You can also zest the orange on top of salads or desserts for a kick of flavor, as well. Next time you eat an orange, make sure to save the peel!

Ginger

Inflammation in the body plays a role in chronic health issues and can cause pain and fatigue. According to one study, ginger has anti-inflammatory properties. Ginger doesn’t just tackle inflammation, though. Ginger is said to be a “strong antioxidant” as well. 

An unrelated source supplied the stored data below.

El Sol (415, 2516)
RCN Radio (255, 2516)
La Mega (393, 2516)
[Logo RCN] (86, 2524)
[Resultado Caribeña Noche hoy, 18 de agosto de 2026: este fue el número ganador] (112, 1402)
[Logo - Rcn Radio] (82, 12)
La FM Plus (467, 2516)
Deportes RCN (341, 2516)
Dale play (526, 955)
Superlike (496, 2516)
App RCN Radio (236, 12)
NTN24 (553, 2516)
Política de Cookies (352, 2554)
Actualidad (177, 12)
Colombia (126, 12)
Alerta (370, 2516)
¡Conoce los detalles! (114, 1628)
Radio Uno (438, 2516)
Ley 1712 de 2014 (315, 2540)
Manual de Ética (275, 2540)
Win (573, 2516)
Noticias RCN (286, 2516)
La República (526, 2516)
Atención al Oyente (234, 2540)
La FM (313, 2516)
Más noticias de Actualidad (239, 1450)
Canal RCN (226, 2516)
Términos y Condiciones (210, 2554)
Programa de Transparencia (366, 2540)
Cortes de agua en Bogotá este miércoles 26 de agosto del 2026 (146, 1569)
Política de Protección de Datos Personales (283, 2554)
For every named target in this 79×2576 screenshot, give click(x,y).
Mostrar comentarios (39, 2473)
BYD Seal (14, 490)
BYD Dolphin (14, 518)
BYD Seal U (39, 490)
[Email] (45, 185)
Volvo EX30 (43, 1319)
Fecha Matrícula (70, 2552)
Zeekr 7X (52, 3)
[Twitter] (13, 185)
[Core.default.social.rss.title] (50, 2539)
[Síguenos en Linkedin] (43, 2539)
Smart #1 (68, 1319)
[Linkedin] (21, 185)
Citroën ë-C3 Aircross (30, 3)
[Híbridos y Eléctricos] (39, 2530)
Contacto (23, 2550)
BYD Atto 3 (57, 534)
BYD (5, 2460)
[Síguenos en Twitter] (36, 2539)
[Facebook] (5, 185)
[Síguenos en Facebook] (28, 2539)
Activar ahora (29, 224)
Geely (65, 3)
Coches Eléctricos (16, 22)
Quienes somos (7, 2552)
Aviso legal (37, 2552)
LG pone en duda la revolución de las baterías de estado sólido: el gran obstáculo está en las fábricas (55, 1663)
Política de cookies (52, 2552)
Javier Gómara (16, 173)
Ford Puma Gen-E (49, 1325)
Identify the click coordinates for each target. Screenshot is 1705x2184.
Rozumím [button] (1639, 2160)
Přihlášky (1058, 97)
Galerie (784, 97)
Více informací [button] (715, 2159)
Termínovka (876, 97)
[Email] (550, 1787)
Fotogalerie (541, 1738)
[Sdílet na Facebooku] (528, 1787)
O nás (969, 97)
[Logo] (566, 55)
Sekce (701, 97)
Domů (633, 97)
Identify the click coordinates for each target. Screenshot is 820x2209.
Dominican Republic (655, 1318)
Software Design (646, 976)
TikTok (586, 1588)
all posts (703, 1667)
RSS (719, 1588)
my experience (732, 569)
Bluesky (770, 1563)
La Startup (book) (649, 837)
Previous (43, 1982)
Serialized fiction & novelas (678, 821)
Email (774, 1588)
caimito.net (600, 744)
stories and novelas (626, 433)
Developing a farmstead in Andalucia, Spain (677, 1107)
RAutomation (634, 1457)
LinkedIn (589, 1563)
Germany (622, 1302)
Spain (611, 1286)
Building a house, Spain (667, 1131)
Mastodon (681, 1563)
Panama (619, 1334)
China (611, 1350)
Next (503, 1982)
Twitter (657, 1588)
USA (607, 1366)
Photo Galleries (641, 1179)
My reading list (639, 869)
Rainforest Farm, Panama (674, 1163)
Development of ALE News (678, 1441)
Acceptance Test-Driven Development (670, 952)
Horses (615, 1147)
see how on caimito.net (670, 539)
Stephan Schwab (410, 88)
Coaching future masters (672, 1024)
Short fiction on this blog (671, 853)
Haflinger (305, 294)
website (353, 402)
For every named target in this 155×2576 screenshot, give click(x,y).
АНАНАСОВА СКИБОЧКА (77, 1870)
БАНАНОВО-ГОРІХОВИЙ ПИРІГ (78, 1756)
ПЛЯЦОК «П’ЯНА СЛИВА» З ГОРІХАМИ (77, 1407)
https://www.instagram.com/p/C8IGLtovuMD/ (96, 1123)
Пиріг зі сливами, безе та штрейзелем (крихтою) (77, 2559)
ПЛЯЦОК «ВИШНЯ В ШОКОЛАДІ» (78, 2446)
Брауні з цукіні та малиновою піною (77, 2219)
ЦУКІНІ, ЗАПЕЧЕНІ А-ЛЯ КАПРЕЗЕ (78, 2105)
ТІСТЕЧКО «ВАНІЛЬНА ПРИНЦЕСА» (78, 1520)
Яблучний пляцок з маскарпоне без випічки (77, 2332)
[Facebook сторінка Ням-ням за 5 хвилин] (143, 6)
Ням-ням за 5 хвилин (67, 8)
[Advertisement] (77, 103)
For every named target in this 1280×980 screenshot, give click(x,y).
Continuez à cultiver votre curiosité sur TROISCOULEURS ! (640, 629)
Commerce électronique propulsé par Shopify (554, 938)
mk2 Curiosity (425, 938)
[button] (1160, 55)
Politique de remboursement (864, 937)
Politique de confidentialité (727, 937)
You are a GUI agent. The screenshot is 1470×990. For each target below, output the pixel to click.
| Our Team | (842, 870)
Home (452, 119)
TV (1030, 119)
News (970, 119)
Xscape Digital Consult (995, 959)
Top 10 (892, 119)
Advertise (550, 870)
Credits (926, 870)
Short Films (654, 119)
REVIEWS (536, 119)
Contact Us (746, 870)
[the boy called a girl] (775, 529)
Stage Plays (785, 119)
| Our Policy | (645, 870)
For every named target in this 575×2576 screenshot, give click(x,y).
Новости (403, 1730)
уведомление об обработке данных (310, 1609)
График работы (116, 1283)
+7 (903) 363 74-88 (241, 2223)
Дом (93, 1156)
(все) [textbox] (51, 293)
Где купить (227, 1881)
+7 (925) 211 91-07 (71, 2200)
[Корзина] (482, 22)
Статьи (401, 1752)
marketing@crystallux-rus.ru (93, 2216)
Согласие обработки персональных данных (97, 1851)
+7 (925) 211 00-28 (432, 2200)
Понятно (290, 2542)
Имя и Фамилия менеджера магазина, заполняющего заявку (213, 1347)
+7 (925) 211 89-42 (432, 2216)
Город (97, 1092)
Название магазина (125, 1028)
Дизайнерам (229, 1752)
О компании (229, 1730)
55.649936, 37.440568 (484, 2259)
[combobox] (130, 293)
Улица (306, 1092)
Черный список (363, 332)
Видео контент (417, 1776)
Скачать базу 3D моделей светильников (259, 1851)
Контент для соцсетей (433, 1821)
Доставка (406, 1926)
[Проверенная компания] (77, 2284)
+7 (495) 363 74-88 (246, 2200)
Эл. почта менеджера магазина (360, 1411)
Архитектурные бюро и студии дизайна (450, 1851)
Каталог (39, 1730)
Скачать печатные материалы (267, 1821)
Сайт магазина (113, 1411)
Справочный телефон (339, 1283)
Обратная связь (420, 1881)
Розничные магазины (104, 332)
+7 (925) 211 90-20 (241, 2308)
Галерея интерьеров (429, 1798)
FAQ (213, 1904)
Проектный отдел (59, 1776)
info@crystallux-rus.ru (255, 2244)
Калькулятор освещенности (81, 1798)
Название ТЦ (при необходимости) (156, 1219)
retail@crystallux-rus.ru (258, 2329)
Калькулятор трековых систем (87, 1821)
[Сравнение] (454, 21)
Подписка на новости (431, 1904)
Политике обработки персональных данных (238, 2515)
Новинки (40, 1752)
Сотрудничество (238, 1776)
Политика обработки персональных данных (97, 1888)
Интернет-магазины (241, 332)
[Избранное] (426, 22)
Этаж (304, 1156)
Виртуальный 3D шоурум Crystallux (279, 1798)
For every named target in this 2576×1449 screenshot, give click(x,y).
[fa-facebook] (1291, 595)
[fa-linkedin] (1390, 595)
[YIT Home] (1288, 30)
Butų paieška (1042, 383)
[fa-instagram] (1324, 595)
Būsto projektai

Most supermarkets will sell the ginger root in the vegetable section and ginger powder in the spice aisle. There are so many things you could do with ginger, such as using the root or powder to make tea, infuse your water with it, and use it in your cooking to flavor broths or stir-fried vegetables.

Turmeric

Turmeric is part of the Zingiberaceae family which is also the same family that ginger belongs to. It is no surprise that turmeric has beneficial properties just like ginger. Turmeric is also anti-inflammatory and anti-microbial. Turmeric can also assist in controlling glucose levels. Controlling glucose levels is important because our bodies use glucose for energy. Therefore, turmeric may promote appropriate energy levels that are needed to endure long work shifts.

How Can You Incorporate These Ingredients in Your Day?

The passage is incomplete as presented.